_GIVEN INSTRUCTION:_ Reproduce verbatim the part of the material that opens with the line containing "Given: Click the chevron" and closes with the line containing "Looking at the screenshot, I should (x=648, y=152).", including both of those lines.
+ + + + +
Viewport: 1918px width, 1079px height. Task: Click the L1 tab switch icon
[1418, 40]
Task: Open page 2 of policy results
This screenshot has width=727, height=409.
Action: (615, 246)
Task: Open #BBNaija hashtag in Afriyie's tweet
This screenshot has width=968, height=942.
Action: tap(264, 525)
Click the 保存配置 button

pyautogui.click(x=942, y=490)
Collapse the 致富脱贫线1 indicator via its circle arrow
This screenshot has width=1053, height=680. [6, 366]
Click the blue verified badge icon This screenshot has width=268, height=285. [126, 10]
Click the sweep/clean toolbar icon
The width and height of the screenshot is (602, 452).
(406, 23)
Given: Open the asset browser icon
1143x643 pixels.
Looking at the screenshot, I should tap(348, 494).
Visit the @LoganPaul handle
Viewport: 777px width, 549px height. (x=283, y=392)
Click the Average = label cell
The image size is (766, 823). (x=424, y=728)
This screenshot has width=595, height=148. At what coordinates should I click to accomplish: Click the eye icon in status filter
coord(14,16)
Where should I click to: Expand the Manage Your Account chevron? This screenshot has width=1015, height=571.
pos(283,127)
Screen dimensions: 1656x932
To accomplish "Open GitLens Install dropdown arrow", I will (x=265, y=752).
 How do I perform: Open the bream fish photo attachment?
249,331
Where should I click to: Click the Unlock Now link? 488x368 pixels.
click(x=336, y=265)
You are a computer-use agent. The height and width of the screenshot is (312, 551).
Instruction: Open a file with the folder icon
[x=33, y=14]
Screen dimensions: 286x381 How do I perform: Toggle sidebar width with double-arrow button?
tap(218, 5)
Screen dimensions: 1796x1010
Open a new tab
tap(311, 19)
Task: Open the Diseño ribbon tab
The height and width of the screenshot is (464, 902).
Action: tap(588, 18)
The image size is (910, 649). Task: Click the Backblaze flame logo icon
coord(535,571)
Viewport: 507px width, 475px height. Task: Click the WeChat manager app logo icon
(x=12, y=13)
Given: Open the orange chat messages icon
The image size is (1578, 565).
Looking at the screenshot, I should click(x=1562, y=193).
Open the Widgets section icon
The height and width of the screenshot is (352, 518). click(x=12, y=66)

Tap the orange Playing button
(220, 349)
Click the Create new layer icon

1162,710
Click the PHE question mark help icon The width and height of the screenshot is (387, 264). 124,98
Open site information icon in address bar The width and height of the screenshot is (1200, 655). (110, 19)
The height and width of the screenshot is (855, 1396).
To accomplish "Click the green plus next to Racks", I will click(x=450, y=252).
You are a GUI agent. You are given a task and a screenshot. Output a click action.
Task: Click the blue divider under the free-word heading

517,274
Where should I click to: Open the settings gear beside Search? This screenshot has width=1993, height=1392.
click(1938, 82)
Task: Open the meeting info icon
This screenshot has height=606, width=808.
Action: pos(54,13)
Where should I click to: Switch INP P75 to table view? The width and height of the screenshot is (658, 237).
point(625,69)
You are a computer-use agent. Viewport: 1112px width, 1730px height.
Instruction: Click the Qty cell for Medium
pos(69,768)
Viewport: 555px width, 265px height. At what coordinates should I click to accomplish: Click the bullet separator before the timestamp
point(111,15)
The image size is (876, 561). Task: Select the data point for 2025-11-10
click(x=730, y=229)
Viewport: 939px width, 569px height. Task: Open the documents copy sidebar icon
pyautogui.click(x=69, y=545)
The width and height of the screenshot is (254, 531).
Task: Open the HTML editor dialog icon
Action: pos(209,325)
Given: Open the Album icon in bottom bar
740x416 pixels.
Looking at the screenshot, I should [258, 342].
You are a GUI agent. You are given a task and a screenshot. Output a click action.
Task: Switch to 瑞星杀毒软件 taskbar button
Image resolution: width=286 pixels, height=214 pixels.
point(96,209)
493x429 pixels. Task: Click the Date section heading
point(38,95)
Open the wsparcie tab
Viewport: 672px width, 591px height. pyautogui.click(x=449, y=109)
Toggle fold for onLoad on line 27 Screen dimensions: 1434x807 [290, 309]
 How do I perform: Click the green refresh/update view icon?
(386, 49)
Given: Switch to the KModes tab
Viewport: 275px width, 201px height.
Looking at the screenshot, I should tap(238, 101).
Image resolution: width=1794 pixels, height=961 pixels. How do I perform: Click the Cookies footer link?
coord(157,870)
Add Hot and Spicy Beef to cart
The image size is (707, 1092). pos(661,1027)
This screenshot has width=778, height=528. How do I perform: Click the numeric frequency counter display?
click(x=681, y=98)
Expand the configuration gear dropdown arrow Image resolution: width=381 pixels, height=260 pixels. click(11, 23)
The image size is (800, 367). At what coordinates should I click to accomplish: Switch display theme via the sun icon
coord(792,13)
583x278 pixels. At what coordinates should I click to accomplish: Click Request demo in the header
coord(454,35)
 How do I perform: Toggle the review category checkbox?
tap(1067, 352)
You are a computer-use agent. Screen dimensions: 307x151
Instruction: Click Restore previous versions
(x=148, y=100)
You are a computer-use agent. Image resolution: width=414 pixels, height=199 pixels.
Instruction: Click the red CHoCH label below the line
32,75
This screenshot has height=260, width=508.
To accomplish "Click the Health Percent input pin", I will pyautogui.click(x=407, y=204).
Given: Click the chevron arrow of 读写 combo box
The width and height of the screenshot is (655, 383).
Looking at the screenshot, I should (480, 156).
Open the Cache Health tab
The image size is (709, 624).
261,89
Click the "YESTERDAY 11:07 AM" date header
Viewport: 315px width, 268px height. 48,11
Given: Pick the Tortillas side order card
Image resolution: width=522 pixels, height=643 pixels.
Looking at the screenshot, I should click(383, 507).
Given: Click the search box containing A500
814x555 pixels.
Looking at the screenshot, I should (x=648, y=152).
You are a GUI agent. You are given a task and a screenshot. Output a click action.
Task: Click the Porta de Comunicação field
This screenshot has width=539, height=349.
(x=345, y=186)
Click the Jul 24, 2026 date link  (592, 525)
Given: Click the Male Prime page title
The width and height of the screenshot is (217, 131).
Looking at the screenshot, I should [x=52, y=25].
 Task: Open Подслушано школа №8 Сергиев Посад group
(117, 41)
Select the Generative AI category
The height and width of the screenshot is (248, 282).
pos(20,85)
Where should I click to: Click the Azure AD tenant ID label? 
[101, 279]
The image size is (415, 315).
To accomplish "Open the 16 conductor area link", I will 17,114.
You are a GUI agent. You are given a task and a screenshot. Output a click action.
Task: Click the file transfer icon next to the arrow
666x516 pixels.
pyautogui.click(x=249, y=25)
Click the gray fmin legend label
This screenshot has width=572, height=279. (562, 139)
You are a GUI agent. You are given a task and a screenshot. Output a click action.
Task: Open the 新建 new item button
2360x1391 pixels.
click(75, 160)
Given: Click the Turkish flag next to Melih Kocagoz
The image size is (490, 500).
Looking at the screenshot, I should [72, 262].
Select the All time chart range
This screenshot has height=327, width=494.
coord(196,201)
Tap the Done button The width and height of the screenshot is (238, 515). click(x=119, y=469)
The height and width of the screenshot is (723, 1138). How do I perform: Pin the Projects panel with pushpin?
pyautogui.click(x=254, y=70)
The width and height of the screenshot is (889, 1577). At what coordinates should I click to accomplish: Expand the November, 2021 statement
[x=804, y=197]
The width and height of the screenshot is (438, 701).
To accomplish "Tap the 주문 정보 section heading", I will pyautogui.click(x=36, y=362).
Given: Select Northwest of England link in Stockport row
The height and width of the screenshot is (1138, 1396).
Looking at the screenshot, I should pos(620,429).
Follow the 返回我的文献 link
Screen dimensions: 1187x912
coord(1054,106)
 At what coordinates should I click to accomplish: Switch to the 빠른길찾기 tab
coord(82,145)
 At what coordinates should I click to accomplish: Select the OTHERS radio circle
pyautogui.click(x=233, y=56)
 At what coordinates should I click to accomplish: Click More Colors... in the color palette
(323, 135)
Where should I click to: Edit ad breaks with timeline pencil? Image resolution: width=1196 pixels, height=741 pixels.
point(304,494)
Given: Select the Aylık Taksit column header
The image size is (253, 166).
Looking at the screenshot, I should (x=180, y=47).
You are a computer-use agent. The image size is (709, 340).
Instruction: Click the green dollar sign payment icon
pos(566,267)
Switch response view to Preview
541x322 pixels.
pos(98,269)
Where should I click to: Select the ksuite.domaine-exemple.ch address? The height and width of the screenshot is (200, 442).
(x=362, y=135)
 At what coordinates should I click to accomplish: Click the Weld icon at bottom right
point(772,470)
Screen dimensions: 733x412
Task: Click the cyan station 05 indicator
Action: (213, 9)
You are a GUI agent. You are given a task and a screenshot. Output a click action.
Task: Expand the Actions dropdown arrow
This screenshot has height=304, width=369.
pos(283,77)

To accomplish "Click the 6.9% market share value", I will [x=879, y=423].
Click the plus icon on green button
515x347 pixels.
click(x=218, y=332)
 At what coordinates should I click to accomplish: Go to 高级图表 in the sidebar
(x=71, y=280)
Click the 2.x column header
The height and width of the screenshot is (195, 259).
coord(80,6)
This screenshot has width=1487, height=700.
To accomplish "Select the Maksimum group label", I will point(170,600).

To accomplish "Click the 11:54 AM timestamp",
+ + + + +
_TASK RESPONSE:_
Given: Click the chevron arrow of 读写 combo box
The width and height of the screenshot is (655, 383).
Looking at the screenshot, I should (480, 156).
Open the Cache Health tab
The image size is (709, 624).
261,89
Click the "YESTERDAY 11:07 AM" date header
Viewport: 315px width, 268px height. 48,11
Given: Pick the Tortillas side order card
Image resolution: width=522 pixels, height=643 pixels.
Looking at the screenshot, I should click(383, 507).
Given: Click the search box containing A500
814x555 pixels.
Looking at the screenshot, I should (x=648, y=152).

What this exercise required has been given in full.